▶ _Aim of the task_
Pick out all lines with the word "click" from the records that follow.

━━━━━ Available data

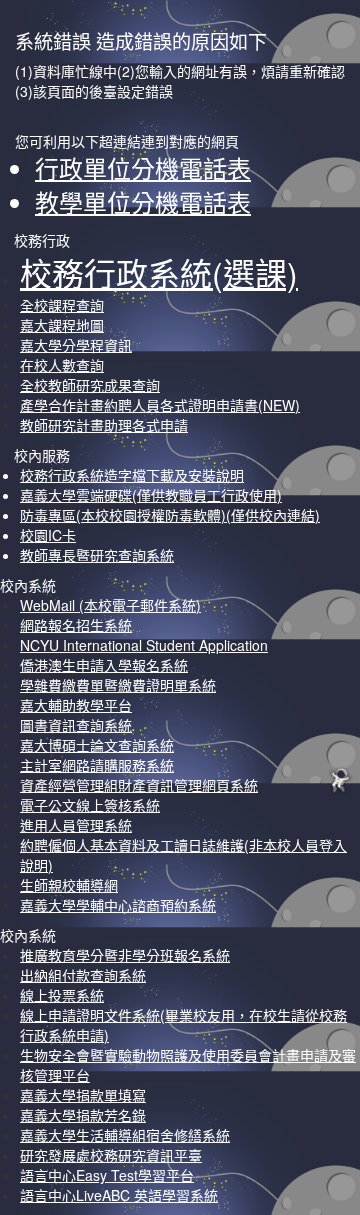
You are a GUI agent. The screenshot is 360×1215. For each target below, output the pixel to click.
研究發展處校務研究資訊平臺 (111, 1155)
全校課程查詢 (62, 305)
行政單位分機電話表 (143, 167)
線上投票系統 (62, 995)
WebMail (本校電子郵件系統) (110, 605)
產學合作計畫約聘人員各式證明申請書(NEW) (160, 405)
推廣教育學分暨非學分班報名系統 (125, 955)
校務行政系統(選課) (159, 272)
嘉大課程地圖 (62, 325)
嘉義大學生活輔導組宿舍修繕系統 (125, 1135)
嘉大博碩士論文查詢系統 (97, 745)
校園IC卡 (48, 535)
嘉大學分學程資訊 (76, 345)
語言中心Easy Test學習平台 (107, 1175)
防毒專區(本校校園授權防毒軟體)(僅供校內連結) (170, 515)
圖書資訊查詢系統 (76, 725)
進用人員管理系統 (76, 825)
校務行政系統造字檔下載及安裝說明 (132, 475)
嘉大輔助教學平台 (76, 705)
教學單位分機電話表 (143, 201)
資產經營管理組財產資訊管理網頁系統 (139, 785)
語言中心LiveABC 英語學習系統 (119, 1195)
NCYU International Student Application (144, 645)
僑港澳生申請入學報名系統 (104, 665)
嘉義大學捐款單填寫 (83, 1095)
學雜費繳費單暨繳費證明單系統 (118, 685)
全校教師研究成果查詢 (90, 385)
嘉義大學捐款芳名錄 (83, 1115)
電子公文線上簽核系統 (90, 805)
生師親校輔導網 (69, 885)
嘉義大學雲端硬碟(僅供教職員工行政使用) (151, 495)
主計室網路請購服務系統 (97, 765)
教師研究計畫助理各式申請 (104, 425)
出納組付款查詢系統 (83, 975)
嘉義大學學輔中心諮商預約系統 (118, 905)
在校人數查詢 (62, 365)
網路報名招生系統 (76, 625)
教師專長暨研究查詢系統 (97, 555)
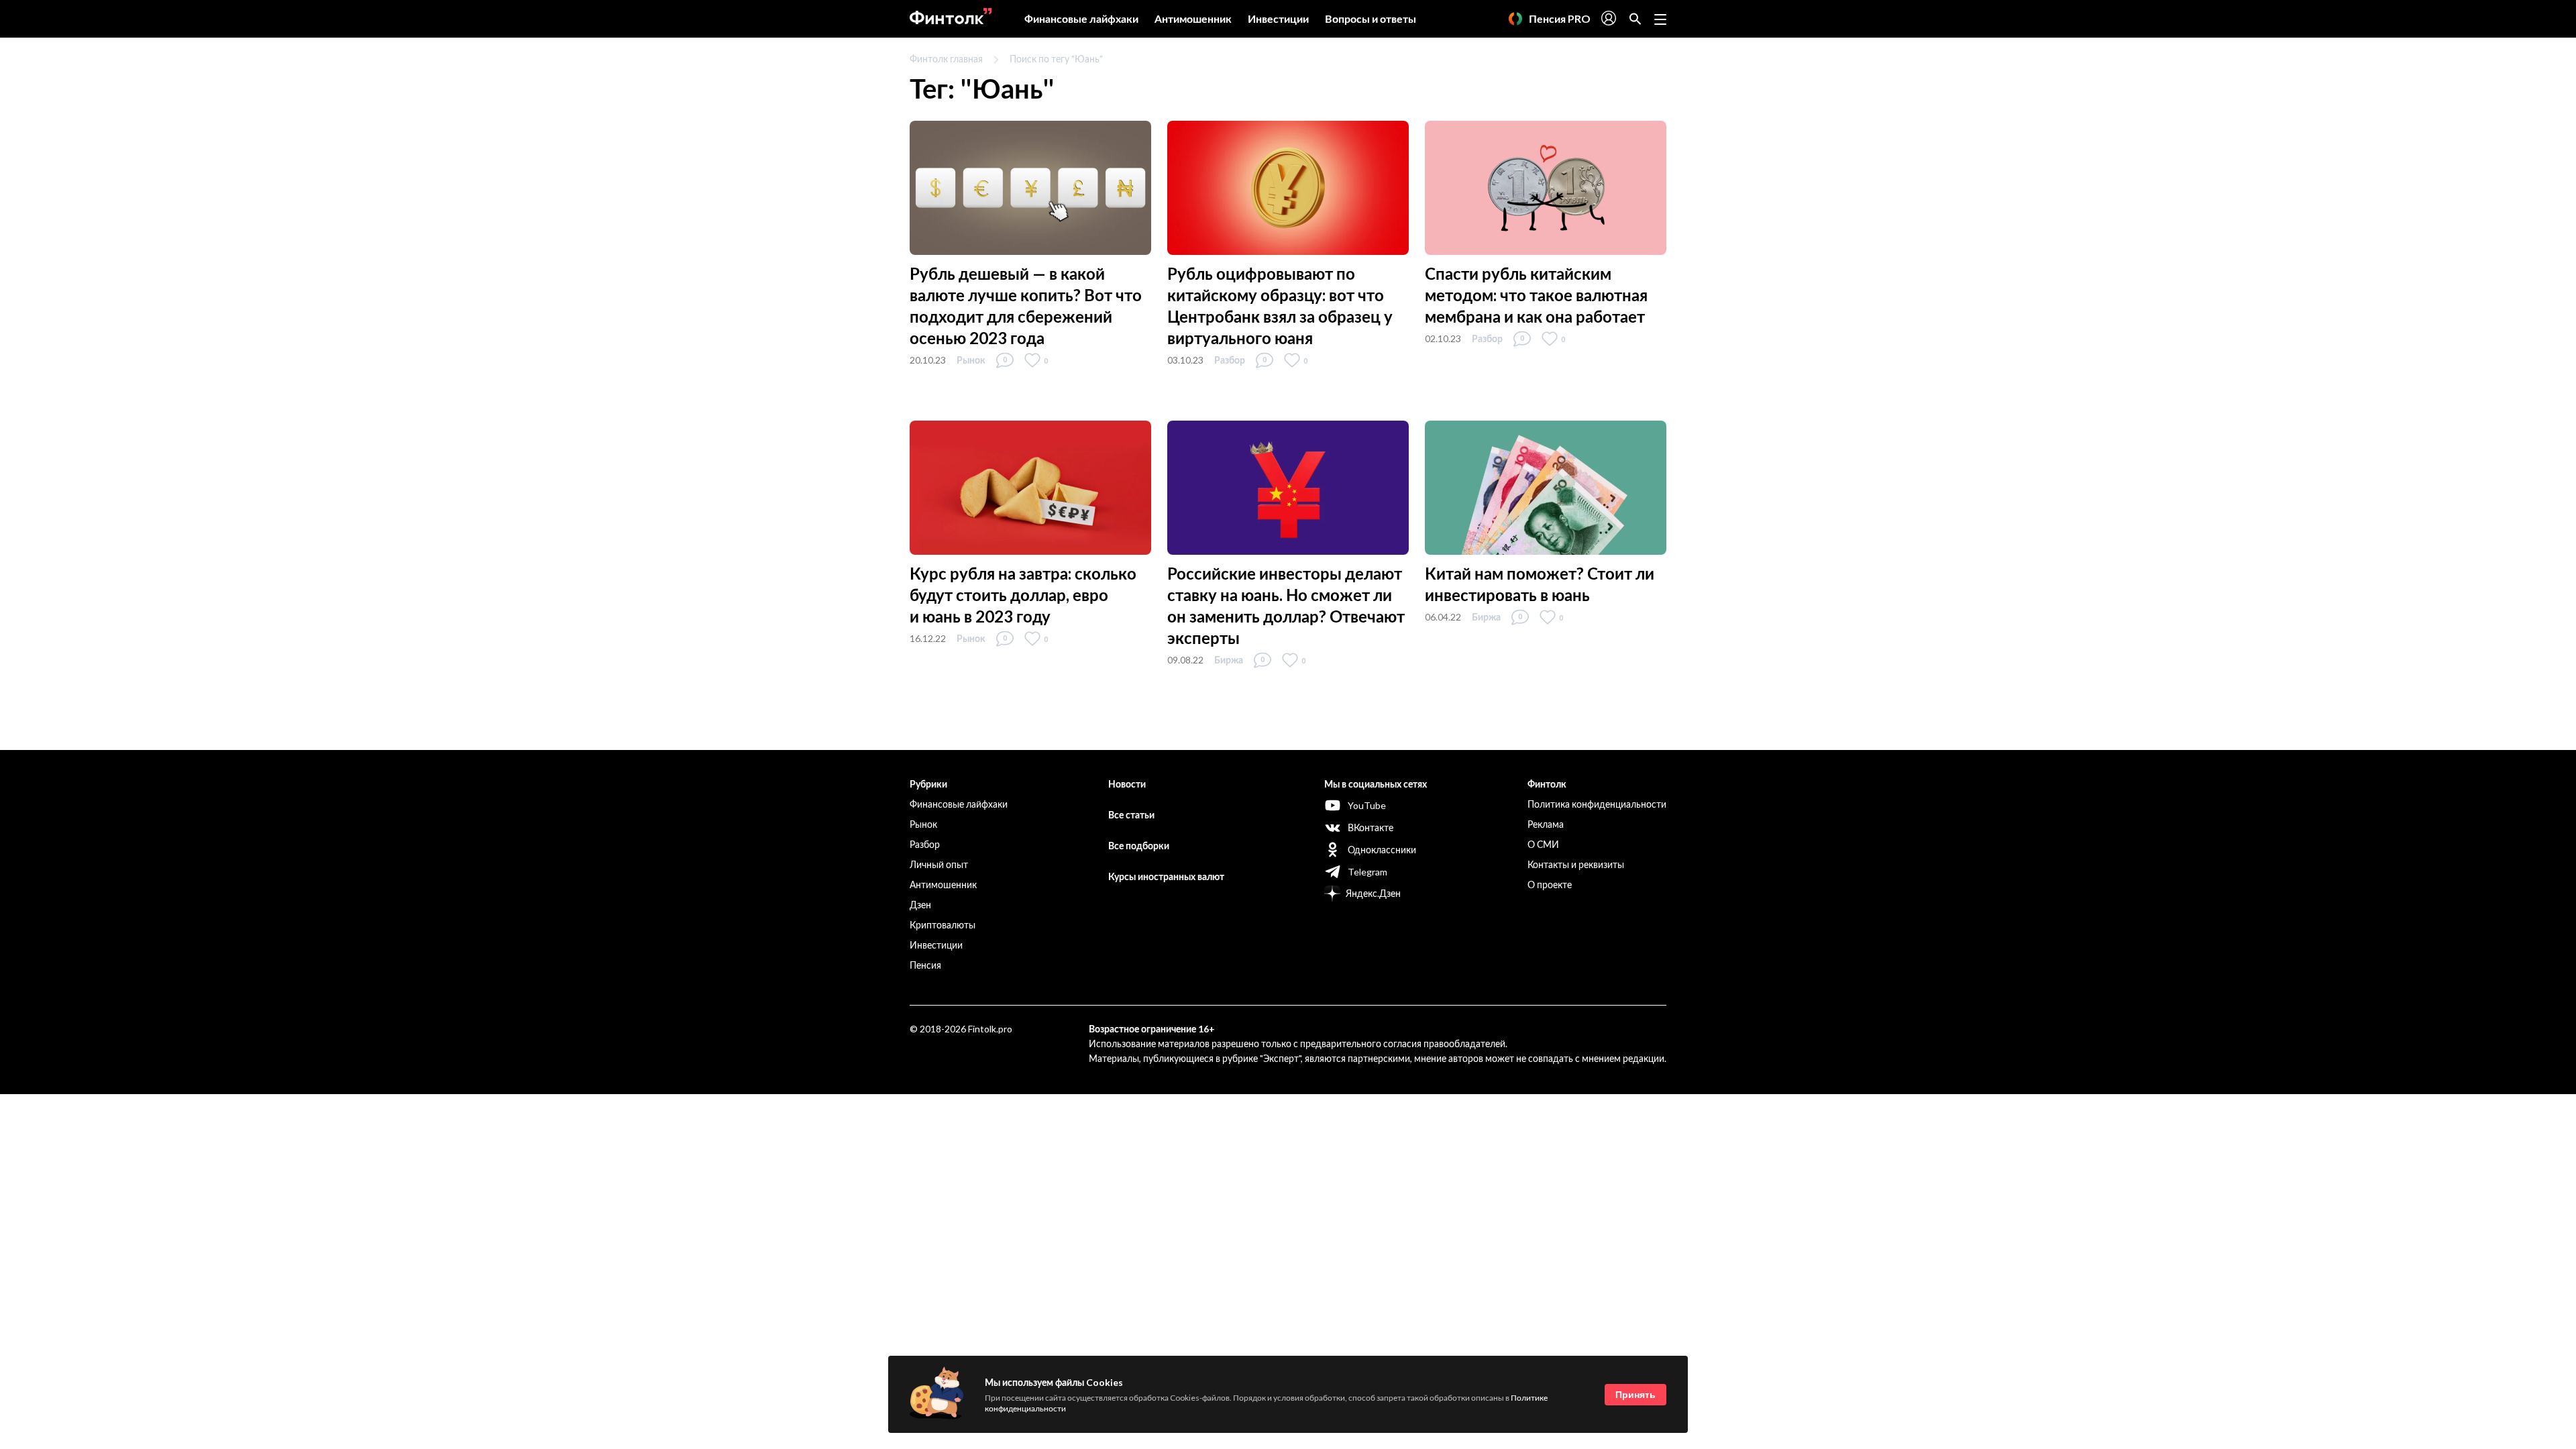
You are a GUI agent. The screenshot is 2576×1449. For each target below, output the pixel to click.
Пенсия (925, 965)
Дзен (920, 904)
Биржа (1228, 659)
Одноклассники (1382, 849)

━━━━━━━━━━

▶ _Solution to this exercise_
You are a GUI agent. The screenshot is 360×1215. For each target below, output the pixel to click.
You are a GUI agent. The screenshot is 2576×1449. For each target below, output the pixel to click.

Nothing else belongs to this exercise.